The next day, the agent came back to make sure the staff had taken the fake cash to the bank for it to be destroyed, Riley said. Their business manager already had.
President Trump traveled to North Dakota’s largest city on June 27 for a rally, which was when the agent spotted the money, Johnson said.
Protecting the president is a large part of the Secret Service’s mandate, but its original purpose was to go after counterfeit money following the Civil War, according to Joe Scargill, special agent in charge of the Secret Service’s Minneapolis field office.
“About a third of all money in circulation after the Civil War was counterfeit,” Scargill said in a phone interview, adding that the service didn’t get its full-time job with the president until McKinley’s assassination.

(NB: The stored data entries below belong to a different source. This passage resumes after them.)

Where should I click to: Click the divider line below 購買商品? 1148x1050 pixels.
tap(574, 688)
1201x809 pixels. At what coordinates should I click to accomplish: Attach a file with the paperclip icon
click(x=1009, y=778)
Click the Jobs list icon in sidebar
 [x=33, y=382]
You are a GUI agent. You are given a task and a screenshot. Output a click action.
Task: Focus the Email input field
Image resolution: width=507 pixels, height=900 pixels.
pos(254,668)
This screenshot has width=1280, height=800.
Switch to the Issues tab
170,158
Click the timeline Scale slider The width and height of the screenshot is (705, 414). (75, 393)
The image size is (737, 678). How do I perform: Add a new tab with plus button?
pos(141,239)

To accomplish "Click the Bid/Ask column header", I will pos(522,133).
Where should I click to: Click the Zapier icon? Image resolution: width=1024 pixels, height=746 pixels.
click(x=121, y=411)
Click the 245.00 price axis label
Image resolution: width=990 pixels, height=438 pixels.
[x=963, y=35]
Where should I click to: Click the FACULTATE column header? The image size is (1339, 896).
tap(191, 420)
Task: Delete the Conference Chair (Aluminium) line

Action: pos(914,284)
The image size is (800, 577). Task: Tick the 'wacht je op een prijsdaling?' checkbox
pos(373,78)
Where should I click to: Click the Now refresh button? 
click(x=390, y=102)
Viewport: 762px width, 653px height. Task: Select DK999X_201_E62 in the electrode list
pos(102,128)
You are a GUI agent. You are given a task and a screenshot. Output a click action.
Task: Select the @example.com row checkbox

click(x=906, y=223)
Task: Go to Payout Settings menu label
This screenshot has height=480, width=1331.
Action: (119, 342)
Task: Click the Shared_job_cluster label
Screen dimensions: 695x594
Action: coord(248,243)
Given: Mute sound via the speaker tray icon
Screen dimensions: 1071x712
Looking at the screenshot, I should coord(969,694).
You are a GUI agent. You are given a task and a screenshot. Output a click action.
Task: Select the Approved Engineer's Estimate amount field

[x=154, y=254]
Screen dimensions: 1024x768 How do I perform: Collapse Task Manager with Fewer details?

That means being on the lookout for fake money is in the agency’s DNA, he said.
“Even possession of counterfeit money is a federal offense,” said Scargill, who oversees Secret Service operations in North Dakota, South Dakota and Minnesota.
Happily for Fargo’s visitors bureau, however, “you have to knowingly possess it” for it to be a real problem, Scargill said.
Scargill recommended that anyone who realizes they have fake money on their hands turn the cash in to local law enforcement. He also said this sort of situation isn’t unheard of.
“We do see a lot of movie notes,” Scargill said.
There are “very specific guidelines” for reproducing currency in a way that conforms with the law, whether it’s for movies or other novelty purposes, Scargill said.
Scargill did not comment on the specific incident in Fargo, but said he was looking into it and did not respond to subsequent requests for comment.
Johnson and Riley didn’t seem too disappointed about losing the fake money.
After all, Fargo still has its “Fargo” wood-chipper, made famous when a criminal in the movie used it to grind up the remains of Steve Buscemi’s character — spraying blood and guts onto the snow as Police Chief Marge Gunderson, played by Frances McDormand, arrives at the scene.
And the wood-chipper remains in good repair.
“If you put a spark plug in it and changed the oil, it would probably work,” Johnson said.